Ponsel Jade berdenting, memecah fokusnya yang telah berkutat di depan layar monitor sejak tiga jam yang lalu. Ia kemudian meraih ponselnya dan mendapati pengingat salat malam yang rutin Ia lakukan. Jade lantas bangkit dari kursi putar hidrolik. Rodanya bergeser pelan, mengeluarkan suara seret halus di atas lantai keramik yang selalu terasa sejuk.

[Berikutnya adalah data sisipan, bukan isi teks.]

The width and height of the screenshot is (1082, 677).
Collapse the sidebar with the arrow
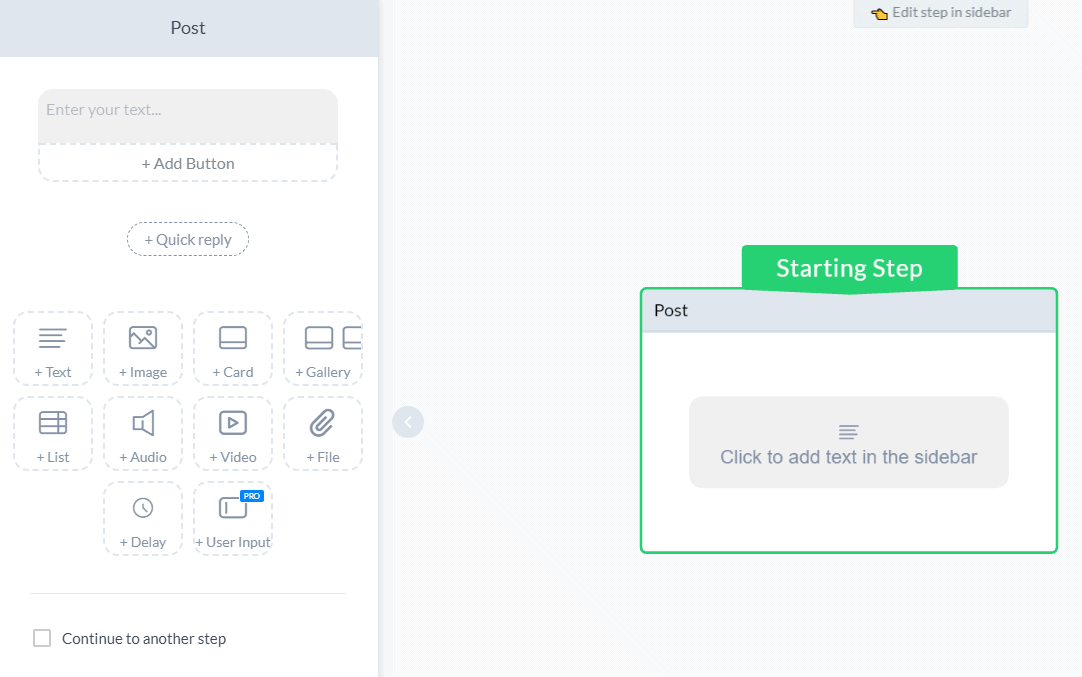[408, 422]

Lima menit kemudian, Jade kembali ke meja kerjanya dengan perasaan segar sekaligus lega. Dua hal yang selalu Ia rasakan setiap kali selesai berbicara kepada Tuhan. Ia kemudian meraih minuman kaleng di samping monitor dengan hati-hati, berusaha agar bulir-bulir embun di luar kaleng yang sudah tidak lagi dingin itu tidak menetes jatuh ke atas papan ketik.

Waktu menunjukkan pukul 1:09 dini hari. Namun, kota ini seperti tidak pernah tidur. Pantulan sorot lampu dari kendaraan-kendaraan yang melintas, membias samar melalui kaca jendela; bergantian menyapu langit-langit kamar Jade.

Tak lama, ponsel Jade kembali berbunyi. Kali ini merupakan panggilan masuk dari pacarnya, Sean, yang tinggal di belahan dunia lain. Waktu mereka terbalik seperti siang dan malam. Namun, dikarenakan Jade bekerja untuk perusahaan yang berlokasi di negara tempat Sean berada, waktu istirahat kerja Sean berarti waktu istirahat Jade juga.

“Good morning, babe.” Sapa suara berat favorit Jade di seberang telepon. Walaupun secara teknis pukul satu dini hari memang termasuk pagi (buta), tapi kapan pun mereka menelepon, hal pertama yang akan keluar dari mulut masing-masing adalah ucapan selamat pagi.

Setelah pertukaran kabar yang berlangsung kurang dari lima menit, panggilan ditutup. Sean melanjutkan makan siangnya dan suasana hening kembali menyelimuti atmosfer kamar Jade. Menyisakan dengung pelan suara kipas lemari es yang berada tepat di samping meja kerja. Barangkali, kalau suasana hatinya digambarkan ke dalam sebuah diagram garis, aku berani  kurva itu akan melonjak tinggi dan bahkan meledak keluar dari grafik hanya ketika Jade berbicara dengan pujaan hatinya.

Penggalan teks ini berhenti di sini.